Marzano (2009) provided a list of methods that targeted methods to provide a deeper understanding of novel vocabulary words to increase both receptive and expressive language skills. One of the most important methods involved having “students construct a picture, pictograph or symbolic representation of the word.” InferCabulary Pro not only emphasizes this particular aspect of vocabulary but takes it to another level by providing contexts associated with the pictures through captions and has interactive games that reinforce a word’s meaning.

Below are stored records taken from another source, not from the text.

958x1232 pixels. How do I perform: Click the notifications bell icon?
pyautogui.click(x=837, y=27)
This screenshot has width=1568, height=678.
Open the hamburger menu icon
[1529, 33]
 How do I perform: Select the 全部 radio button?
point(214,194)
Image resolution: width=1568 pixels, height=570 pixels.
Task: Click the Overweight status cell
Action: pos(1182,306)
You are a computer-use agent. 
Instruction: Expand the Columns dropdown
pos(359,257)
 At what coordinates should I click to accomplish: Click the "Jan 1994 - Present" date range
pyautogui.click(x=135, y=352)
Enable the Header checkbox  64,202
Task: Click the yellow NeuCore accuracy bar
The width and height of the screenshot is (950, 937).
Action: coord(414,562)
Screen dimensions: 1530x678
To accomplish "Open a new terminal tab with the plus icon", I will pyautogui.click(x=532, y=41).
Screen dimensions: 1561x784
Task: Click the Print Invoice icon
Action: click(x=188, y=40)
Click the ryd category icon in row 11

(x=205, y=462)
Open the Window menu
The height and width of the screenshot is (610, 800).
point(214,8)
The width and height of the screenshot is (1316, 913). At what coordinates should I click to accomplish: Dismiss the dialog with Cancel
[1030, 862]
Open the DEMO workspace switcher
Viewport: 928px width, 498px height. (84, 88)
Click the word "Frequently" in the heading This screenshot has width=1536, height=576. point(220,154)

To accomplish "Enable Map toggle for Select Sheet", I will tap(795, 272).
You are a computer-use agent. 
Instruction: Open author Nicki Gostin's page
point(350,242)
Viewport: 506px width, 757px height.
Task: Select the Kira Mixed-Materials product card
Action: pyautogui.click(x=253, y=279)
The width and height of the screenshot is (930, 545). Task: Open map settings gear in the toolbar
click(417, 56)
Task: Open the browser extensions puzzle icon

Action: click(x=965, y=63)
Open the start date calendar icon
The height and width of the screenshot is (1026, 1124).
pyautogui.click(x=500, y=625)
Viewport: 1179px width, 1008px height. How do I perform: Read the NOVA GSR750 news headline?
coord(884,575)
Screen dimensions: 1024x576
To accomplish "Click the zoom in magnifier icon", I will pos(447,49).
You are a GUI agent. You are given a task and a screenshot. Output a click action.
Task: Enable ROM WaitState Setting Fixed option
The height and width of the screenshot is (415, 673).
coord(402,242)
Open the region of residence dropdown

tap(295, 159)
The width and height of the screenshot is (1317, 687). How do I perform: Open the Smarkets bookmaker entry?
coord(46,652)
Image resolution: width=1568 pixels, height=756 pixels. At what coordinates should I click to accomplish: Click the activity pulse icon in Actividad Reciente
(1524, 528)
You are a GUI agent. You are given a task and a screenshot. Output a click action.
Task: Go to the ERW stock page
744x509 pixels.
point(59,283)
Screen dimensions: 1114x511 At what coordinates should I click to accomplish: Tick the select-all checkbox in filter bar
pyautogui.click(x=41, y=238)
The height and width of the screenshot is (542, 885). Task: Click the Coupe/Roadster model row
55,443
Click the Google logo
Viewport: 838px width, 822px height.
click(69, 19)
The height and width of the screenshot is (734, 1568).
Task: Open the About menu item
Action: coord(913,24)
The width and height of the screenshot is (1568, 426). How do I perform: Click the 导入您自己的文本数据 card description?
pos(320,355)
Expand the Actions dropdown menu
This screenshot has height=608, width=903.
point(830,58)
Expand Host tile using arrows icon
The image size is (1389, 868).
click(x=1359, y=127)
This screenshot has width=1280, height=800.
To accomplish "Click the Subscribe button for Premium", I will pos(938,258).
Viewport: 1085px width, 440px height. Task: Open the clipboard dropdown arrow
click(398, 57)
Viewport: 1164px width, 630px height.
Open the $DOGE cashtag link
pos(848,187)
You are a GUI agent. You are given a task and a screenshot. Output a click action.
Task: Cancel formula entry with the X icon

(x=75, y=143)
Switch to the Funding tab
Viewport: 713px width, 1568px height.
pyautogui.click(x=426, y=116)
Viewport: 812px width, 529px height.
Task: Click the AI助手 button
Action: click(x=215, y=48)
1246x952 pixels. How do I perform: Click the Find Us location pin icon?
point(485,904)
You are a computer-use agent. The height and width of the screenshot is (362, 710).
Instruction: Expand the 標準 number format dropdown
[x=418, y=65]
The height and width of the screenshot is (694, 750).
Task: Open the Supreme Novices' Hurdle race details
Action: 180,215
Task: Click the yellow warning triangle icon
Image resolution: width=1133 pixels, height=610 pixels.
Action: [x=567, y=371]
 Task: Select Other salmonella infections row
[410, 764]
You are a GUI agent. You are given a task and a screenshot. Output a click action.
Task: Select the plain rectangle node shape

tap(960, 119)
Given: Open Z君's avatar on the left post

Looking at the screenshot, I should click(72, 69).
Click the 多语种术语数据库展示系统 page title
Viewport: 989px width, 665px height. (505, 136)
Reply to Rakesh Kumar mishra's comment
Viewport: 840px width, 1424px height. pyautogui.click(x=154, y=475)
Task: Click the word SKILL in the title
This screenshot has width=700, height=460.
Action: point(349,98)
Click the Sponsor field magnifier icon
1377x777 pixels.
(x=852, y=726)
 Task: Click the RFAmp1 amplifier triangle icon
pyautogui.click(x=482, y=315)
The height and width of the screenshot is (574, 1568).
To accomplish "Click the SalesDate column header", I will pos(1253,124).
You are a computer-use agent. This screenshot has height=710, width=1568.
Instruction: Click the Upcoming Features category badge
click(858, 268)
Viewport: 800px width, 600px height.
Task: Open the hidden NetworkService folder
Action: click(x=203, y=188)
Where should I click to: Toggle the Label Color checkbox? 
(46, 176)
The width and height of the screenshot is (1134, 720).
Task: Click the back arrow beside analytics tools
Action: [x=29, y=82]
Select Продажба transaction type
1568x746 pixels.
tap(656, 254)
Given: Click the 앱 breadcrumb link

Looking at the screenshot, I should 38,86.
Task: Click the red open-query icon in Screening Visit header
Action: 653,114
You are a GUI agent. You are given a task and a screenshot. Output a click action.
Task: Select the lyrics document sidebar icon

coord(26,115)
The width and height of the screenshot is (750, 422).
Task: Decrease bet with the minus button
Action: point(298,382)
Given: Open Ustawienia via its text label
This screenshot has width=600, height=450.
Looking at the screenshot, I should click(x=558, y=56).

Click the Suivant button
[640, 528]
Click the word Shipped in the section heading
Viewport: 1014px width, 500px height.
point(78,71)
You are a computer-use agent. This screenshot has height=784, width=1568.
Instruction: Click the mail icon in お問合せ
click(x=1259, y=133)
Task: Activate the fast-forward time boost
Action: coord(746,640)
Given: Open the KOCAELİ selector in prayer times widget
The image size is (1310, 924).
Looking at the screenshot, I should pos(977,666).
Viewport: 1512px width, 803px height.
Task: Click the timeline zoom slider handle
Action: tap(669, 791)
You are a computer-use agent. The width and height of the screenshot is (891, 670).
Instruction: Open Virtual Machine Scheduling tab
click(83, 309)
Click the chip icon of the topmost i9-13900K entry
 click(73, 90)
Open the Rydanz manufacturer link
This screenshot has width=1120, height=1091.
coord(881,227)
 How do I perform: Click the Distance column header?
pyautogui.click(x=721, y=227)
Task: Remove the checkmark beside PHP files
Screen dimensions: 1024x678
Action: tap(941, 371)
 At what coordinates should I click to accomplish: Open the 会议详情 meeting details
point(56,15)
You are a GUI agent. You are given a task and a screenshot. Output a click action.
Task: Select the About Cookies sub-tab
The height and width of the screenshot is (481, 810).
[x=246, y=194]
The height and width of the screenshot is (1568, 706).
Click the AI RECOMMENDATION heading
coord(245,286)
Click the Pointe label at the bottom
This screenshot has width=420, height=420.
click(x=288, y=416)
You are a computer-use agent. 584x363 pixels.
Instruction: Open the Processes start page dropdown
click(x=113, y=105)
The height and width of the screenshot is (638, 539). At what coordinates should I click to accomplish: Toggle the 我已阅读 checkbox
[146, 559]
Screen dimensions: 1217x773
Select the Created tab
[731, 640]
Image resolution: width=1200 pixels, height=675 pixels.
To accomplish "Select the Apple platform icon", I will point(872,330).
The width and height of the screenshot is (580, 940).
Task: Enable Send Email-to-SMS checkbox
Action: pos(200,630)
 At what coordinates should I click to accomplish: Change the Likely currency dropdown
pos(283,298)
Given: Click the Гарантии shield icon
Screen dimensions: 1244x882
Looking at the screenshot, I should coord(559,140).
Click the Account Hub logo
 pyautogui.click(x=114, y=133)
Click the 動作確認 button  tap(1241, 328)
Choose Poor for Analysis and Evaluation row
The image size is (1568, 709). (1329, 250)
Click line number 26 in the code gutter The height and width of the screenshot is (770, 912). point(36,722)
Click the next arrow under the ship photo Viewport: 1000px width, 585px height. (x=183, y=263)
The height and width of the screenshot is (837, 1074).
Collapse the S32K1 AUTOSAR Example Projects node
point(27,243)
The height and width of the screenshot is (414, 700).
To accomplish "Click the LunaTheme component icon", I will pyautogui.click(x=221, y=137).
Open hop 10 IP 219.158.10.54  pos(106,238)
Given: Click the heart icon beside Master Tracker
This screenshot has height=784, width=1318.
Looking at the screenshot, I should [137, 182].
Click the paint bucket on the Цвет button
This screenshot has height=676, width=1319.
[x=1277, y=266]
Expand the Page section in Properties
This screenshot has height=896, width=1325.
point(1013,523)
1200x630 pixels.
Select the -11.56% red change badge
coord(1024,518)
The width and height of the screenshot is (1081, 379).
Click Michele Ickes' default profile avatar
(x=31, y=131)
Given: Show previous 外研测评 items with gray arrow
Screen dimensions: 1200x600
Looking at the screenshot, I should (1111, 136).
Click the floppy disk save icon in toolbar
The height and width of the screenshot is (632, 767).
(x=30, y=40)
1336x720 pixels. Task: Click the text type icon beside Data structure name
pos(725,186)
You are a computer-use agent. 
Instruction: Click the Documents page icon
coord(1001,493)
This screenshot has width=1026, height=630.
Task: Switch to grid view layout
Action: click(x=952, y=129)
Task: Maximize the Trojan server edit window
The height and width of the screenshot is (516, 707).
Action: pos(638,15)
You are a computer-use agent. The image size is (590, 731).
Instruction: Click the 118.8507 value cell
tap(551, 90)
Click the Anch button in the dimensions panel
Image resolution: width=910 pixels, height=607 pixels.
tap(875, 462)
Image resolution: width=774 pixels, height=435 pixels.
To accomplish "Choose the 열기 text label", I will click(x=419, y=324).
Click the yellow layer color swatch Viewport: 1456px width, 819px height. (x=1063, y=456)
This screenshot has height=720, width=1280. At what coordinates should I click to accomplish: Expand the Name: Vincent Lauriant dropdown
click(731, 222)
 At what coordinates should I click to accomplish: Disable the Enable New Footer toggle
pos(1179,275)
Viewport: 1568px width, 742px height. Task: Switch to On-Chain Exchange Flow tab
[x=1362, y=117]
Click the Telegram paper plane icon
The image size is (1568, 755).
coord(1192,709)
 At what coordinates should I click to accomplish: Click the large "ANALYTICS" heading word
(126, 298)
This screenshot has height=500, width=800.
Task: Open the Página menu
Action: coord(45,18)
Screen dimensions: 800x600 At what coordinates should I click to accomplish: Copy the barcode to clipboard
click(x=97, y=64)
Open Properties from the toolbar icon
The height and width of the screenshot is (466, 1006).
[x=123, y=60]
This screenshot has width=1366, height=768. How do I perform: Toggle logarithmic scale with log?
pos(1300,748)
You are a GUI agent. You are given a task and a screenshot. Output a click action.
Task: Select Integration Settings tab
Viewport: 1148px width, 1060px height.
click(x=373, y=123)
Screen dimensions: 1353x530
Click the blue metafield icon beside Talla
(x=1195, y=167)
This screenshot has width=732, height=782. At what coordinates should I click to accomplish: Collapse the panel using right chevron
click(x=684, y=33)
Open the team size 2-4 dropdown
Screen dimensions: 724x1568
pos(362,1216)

As a speech-language pathologist who often incorporates vocabulary goals into her sessions, visuals are an important component of vocabulary learning particularly for students with language disorders. Visuals take away the language component that would normally be associated with a word and its definition. InferCabulary Pro provides a visually exciting means of accessing and inferring meaning of words commonly found in the curriculum.

Marzano, R. J. (2009). The art and science of teaching: Six steps to better vocabulary instruction. Educational leadership67(1), 83-84.

Wise, J. C., Sevcik, R. A., Morris, R. D., Lovett, M. W., & Wolf, M. (2007). The relationship among receptive and expressive vocabulary, listening comprehension, pre-reading skills, word identification skills, and reading comprehension by children with reading disabilities. Journal of Speech, Language, and Hearing Research50(4), 1093-1109.